When Donald Trump declared earlier this week that U.S. military strikes had “completely and totally obliterated” and “completely destroyed” Iranian nuclear sites, the president’s rhetoric was difficult to take seriously for the most obvious of reasons: He made the boasts long before he knew whether they were true or not.
It was soon after when the Pentagon’s Defense Intelligence Agency completed a preliminary intelligence assessment and found the airstrikes were less effective than Trump claimed and that the mission set Iran’s nuclear program back by only months, not decades.
In the days that followed, there have been a variety of related assessments — the CIA said the strikes “severely damaged” Iran’s nuclear program, and Iran’s foreign minister used similar phrasing — even as the White House has clung to its “obliterated” line.
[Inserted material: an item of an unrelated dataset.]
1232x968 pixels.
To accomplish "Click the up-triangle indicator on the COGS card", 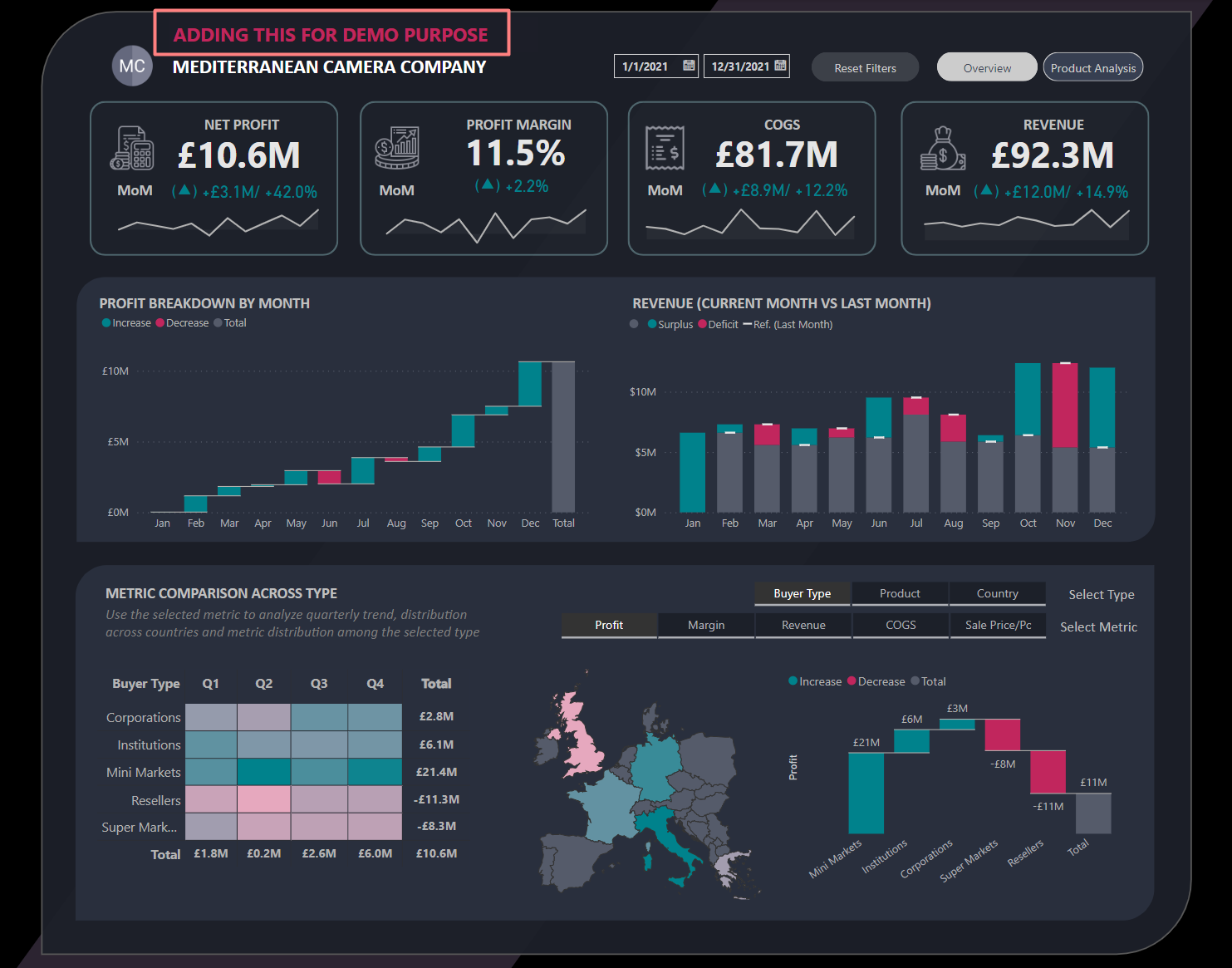I will pos(714,190).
It was against this backdrop that the administration arranged a closed-door briefing for the entirety of the U.S. Senate, presumably to help set the record straight on what federal officials know. From Team Trump’s perspective, this was not exactly a breakthrough success. NBC News reported:
Coming out of a classified briefing with top Cabinet officials, Sen. Chris Murphy said it ‘still appears that we have only set back the Iranian nuclear program by a handful of months.’ … ‘There’s no doubt there was damage done to the program, but the allegations that we have obliterated their program just don’t seem to stand up for reason,’ Murphy, D-Conn., told reporters on Capitol Hill.
As for Trump’s word of the week, the Connecticut Democrat added, “I just do not think the president was telling the truth when he said this program was obliterated. … I walk away from that briefing still under the belief that we have not obliterated the programs. The president was deliberately misleading the public when he said the program was obliterated.”
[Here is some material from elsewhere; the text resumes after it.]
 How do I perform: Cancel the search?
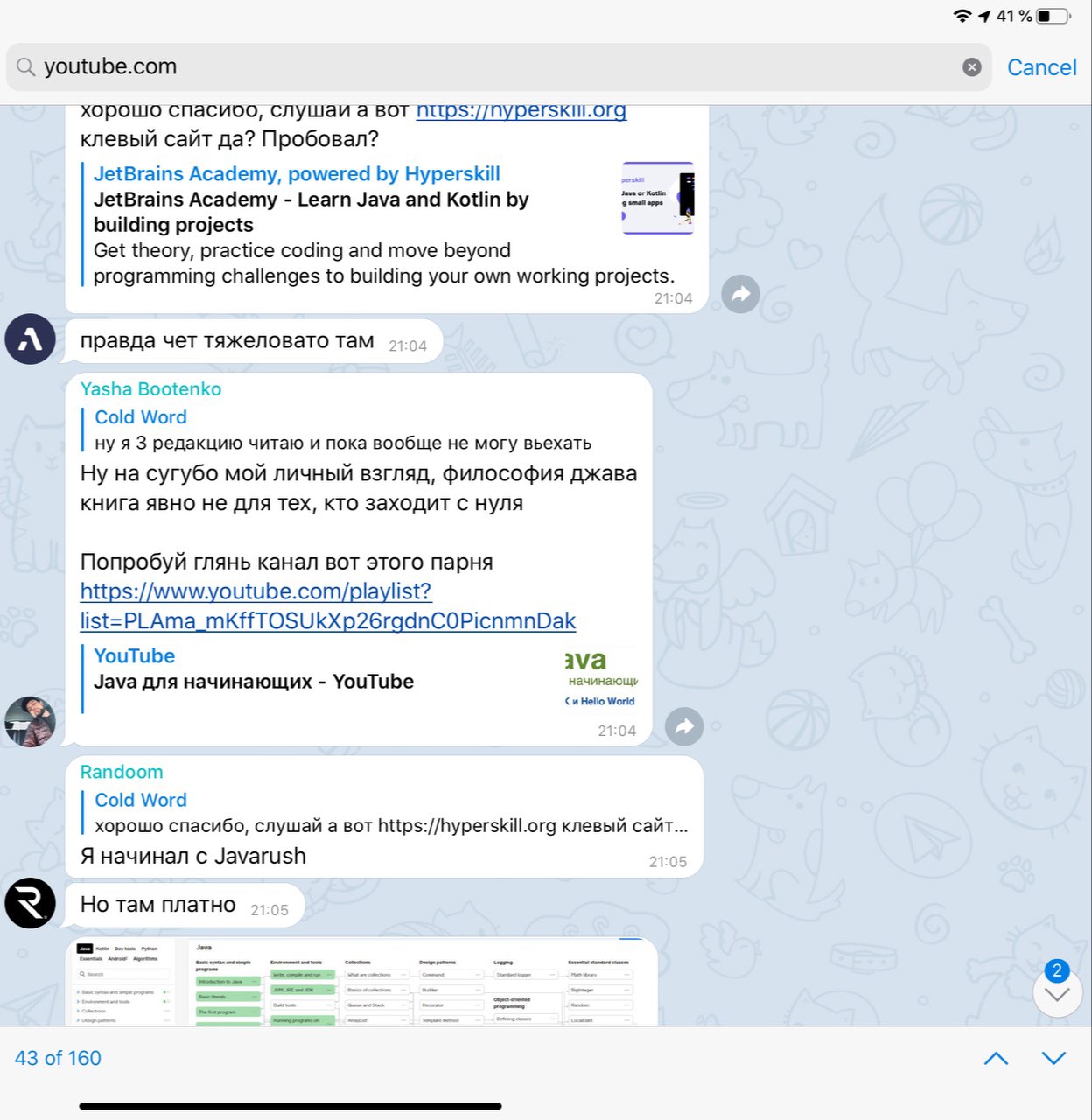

Sen. Murphy: "I walked away from that briefing still under the belief that we have not obliterated the program. The president was deliberately misleading the public when he said the program was obliterated. It is certain that there is still significant capability."
— The Bulwark (@thebulwark.com) 2025-06-26T20:19:11.240Z
Around the same time, his fellow Connecticut Democrat, Sen. Richard Blumenthal, after receiving the same briefing, told reporters, “I think ‘obliterated’ is much too strong.”
Soon after, on the chamber’s floor, Senate Minority Leader Chuck Schumer said, “A few days ago, President Trump claimed that Iran’s nuclear program was ‘totally and completely obliterated.’ I asked what information exists to verify the president’s claims, and I did not receive an answer to that question.”
Even Republican Sen. Lindsey Graham of South Carolina, who usually goes out of his way to align himself with the White House, said after the briefing that the security threat posed by Iran is “not over” and that the country will “keep trying” to develop a nuclear weapons program, which is largely the opposite of what Trump has argued this week.
He wasn’t alone: Politico reported, “A number of Senate Republicans exited an afternoon briefing on U.S. airstrikes in Iran not quite ready to endorse President Donald Trump’s claim that Tehran’s nuclear program was ‘obliterated.’”
If the goal of Thursday’s briefing was to get everyone on the same page, it clearly did not serve its intended purpose.